Its either sinking island paradise fraud with good beachfront real estate and cruise ship/port development potential or …….plastics.

ResourceGuy
January 12, 2026 2:56 pm

Gee, I wonder whatever happened to the liberal African grad student I knew in college who touted Zimbabwe as the shining example of economic success. I guess he moved on to other dorm room causes.

And I also wonder about the Hillary visit to Zimbabwe celebrating economic success right before its dictatorial economic collapse. I guess she moved on also to greener pastures raising money for her foundation on the side of her day job as Secr. of State.

Rod Evans
Reply to  ResourceGuy
January 12, 2026 11:45 pm

I am sure Mugabe was a really great leader until he met up with Hilary, sarc. Did she ever meet Nelson Mandela? That could explain a lot….How is South Africa doing these days with those new friends and military allies, Iran, Russia, and China? Those naval exercises at this time of world peace and stability are so important to South Africa

spetzer86
January 12, 2026 3:25 pm

Africa could be significantly improved if they’d stop fighting with each other. That pipeline represents an impressive target for the right group to make a big mess and keep all of the crabs down in the bucket.

Edward Katz
January 12, 2026 5:44 pm

If African nations are turning to fossil fuels to energize their economies and alleviate poverty, they are showing they have rejected the advice of the climate alarmists because they have recognized that alternate energies, particularly wind and solar, are in no way dependable enough to be viable. So these nations have to be commended for resisting the pie-in-the sky theories of the green activists and adopt what actually works and never mind any vague theories about doing their part in saving the planet.

mikeq
January 12, 2026 9:03 pm

The article is unduly optimistic and unrealistic regarding the cost of the pipeline:

“Africa’s richest businessman, signed a $1 billion development agreement with Zimbabwe’s president, Emmerson Mnangagwa, to build a 1,300-mile fuel pipeline stretching from Walvis Bay in Namibia through Botswana to Bulawayo in Zimbabwe.”

and

“Foreign contractors, anticipating the expenses of regulatory compliance and “green” tape, would likely quote tens of billions for a similar corridor”

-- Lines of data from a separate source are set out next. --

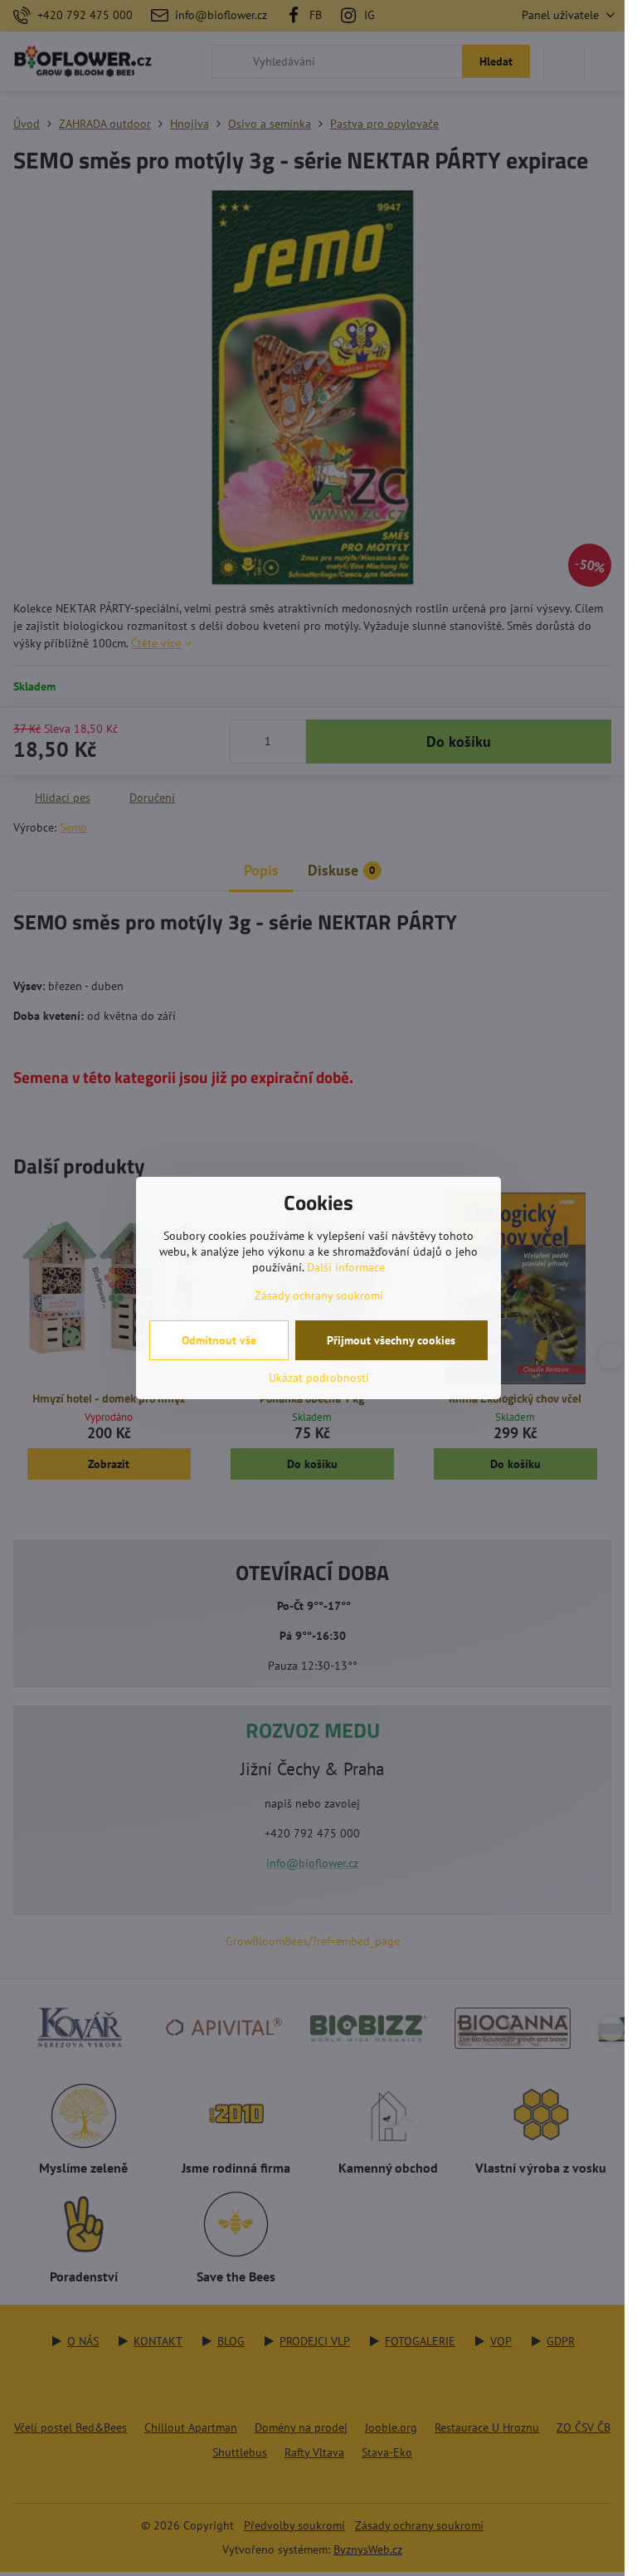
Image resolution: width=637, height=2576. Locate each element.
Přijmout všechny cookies (391, 1340)
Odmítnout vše (219, 1340)
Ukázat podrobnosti (319, 1377)
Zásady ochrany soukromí (319, 1295)
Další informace (346, 1267)
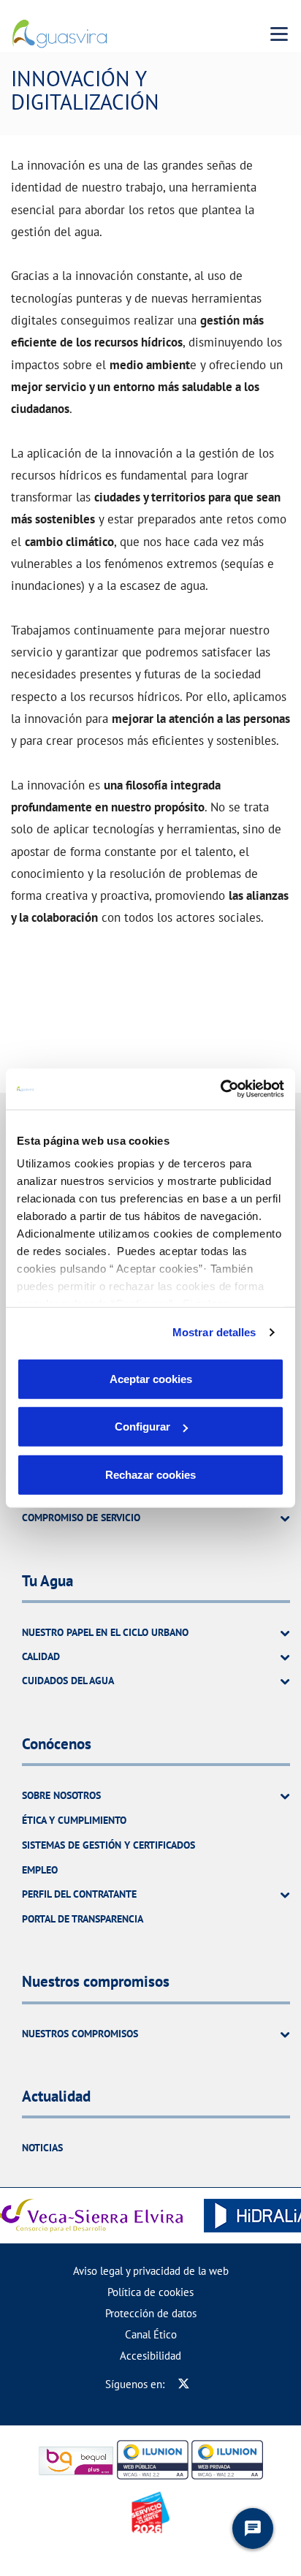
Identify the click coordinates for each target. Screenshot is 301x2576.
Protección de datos (151, 2313)
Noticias (42, 2147)
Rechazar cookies (150, 1474)
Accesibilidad (150, 2356)
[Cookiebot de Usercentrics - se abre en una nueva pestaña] (220, 1089)
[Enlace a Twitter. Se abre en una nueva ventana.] (183, 2384)
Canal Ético (151, 2334)
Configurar (142, 1426)
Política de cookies (150, 2292)
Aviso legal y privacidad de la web (151, 2271)
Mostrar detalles (214, 1332)
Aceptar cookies (151, 1378)
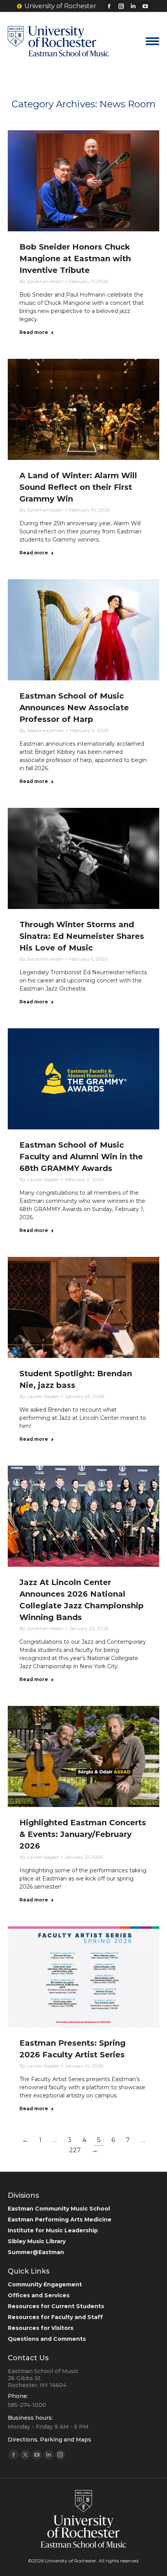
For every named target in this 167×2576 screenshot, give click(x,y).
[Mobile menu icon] (152, 41)
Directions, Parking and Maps (49, 2439)
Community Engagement (45, 2284)
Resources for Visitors (40, 2327)
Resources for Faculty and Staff (55, 2317)
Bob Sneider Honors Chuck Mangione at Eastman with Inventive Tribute (75, 258)
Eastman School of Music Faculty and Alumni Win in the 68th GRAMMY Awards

The quoted $1 billion agreement for a 1,300 km pipeline represents 770,000 per km.
This value cannot include detailed engineering, procurement and construction.

This is confirmed in the article as follows:

“Teams are working on routing, logistics, land procurement, and regulatory details.”

The author of the article appears to have failed to understand the implications.

The development agreement probably covers only feasibility studies, business case evaluation, and front end or preliminary engineering. This phase represents only a small proportion of the total capital investment required, usually well under 10%.

Final project capital investment will likely exceed $10 billion, and will require the services of experienced foreign contractors.

Nevertheless, they key to getting it completed at optimum cost, if feasible, is not to rush the study phases, surveys, and preliminary engineering, but to take whatever time is necessary to ensure they are thorough and complete. Most projects that fail because of cost and/or schedule overruns do so because the early phase studies and engineering were rushed and incomplete.

January 12, 2026 10:33 pm

The UK is such a basket case, I’m thinking of applying for asylum in Zimbabwe.